--- START OF Raw records ---
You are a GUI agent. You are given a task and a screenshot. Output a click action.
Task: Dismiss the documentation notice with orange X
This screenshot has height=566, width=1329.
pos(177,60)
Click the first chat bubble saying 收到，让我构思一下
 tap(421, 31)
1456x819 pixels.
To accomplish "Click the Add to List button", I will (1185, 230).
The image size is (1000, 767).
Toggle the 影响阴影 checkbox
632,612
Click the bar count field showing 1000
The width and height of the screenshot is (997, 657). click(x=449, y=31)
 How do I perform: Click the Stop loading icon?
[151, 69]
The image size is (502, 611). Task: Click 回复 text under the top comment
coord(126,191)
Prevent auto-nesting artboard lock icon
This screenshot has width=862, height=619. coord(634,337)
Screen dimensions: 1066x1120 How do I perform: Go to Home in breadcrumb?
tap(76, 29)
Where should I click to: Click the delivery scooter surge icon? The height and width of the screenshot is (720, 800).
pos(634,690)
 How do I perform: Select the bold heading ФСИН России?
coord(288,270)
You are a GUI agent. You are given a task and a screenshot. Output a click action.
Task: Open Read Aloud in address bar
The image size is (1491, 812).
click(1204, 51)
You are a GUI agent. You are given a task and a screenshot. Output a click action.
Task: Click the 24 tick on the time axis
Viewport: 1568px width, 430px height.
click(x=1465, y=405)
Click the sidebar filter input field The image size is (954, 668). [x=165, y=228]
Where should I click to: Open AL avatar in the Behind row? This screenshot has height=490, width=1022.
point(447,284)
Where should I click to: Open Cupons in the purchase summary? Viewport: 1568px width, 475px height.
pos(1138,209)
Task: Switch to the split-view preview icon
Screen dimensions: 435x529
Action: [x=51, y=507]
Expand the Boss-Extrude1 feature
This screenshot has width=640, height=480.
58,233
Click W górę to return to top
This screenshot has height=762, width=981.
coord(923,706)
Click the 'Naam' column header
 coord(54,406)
--- END OF Raw records ---
Render the material as a Markdown table with the columns Row and Line, starting at the line that contains "Where should I click to: Click" and ending at the line that contains "click(1204, 51)", both included. Number each line in order and leave out any blank lines.

Full output
| Row | Line |
|---|---|
| 1 | Where should I click to: Click the delivery scooter surge icon? The height and width of the screenshot is (720, 800). |
| 2 | pos(634,690) |
| 3 |  How do I perform: Select the bold heading ФСИН России? |
| 4 | coord(288,270) |
| 5 | You are a GUI agent. You are given a task and a screenshot. Output a click action. |
| 6 | Task: Open Read Aloud in address bar |
| 7 | The image size is (1491, 812). |
| 8 | click(1204, 51) |